▶ _Text block_:
....

It’s been kind of a rough week for me mentally, if you
couldn’t draw that conclusion from the title. This may be a short blog, oops.
They’ll get better, I promise.
I think this is an important topic to talk about because
there are days when even though we don’t want it to, the world keeps spinning.
Sometimes that happens when we’re working on a fun thing, like when we have
something that we’ve chosen to do not because it’s easy or even productive toward
everyday life, but because we feel pulled, called to do, and yet it sits there
not getting done (for the sake of metaphor, let’s say a blog. Definitely not
something I’ve ever dealt with…).
And there are other, more vital things like providing for a
family and/or doing a job and doing it well as we’re called to do that just
feel impossible. I hope I’m not alone in saying that with most areas of my life
I’ve stubbornly sat down and asked “is it even worth it? How does the benefit
of doing this thing compare to the benefits of not doing this thing?” There are
many, many times I’ve been frustrated to the point of not wanting to push any
further.
My question is this: what do pastors do when they’re
exhausted, and the idea of getting up in front of hundreds of people and
passionately teaching the Word feels impossible? The reason I jumped to
ministry is because if you profess Christ, you’re a pastor, right? Guys and
girls alike, if we’ve publicly committed to Jesus we’re teaching others in some
aspect, be it getting up and talking in front of people or just living life. No
particular order there. Don’t read too deep into that because neither one is
more important than the other. But there are other examples we could use, like
what does a blog writer do when homework and just life in general is taking all
his effort, and he has some time but not the energy to do what he really wants
to do? How do we go on being examples when it’s hard to stay focused because of
everything that’s going on?

....

▶ _What the task requires_:
Translate this sentence from the blog post about a rough week into Spanish: "How do we go on being examples when it’s hard to stay focused because of everything that’s going on?" The data here has no connection to the blog post about a rough week.

▶ _Collected material_:
....

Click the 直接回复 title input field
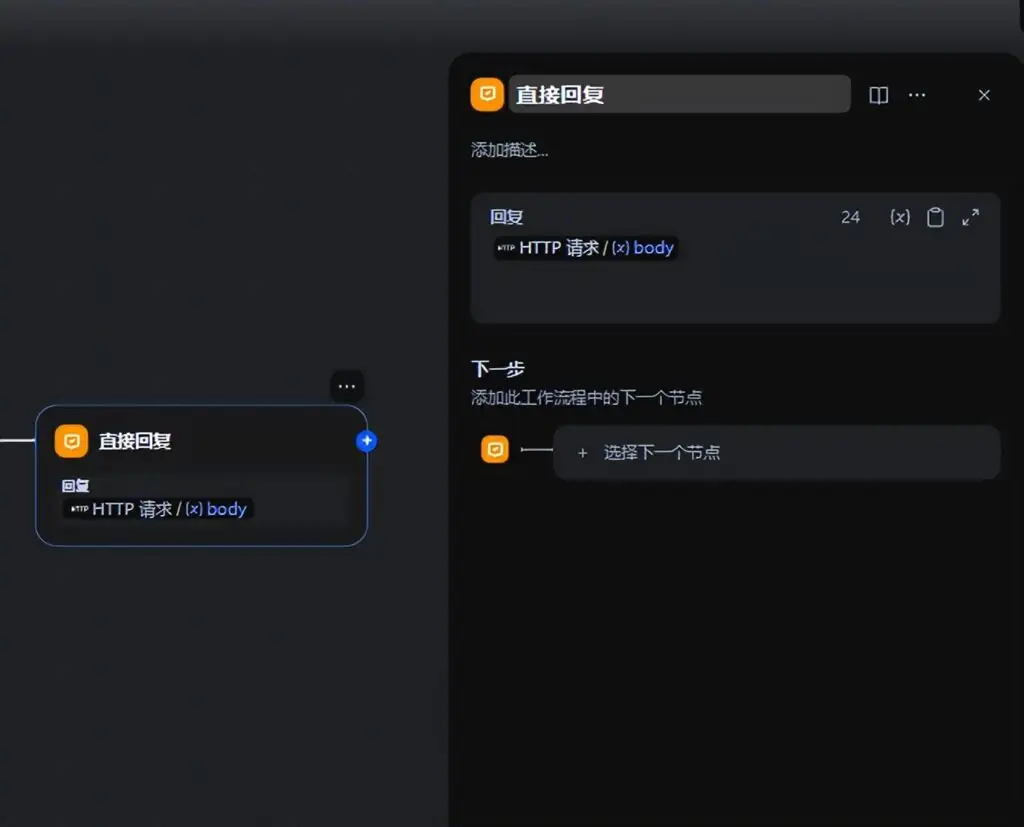 point(680,94)
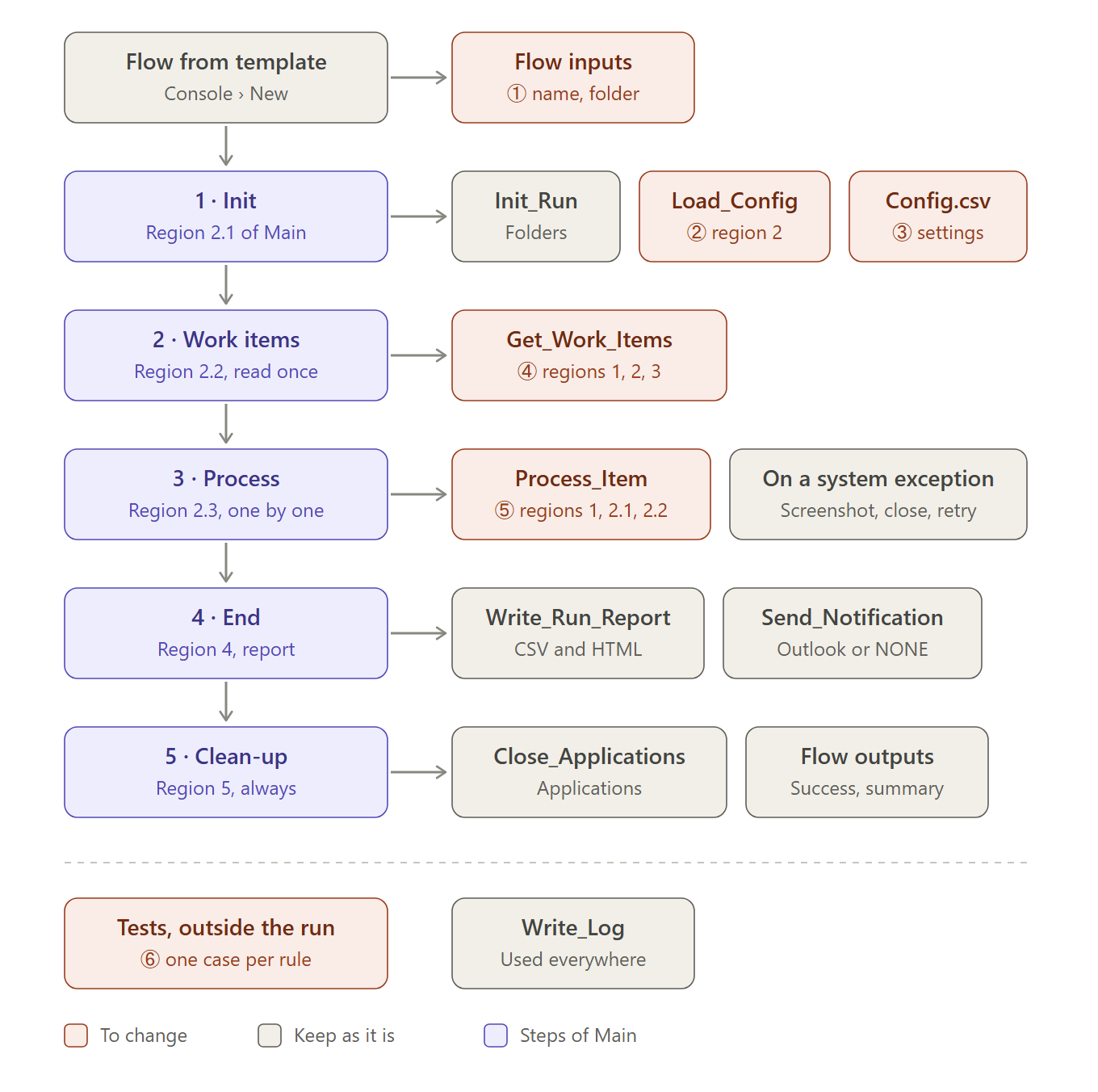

....

▶ _Result for this exercise_:
¿Cómo seguimos siendo ejemplos cuando es difícil mantenernos enfocados por todo lo que está pasando?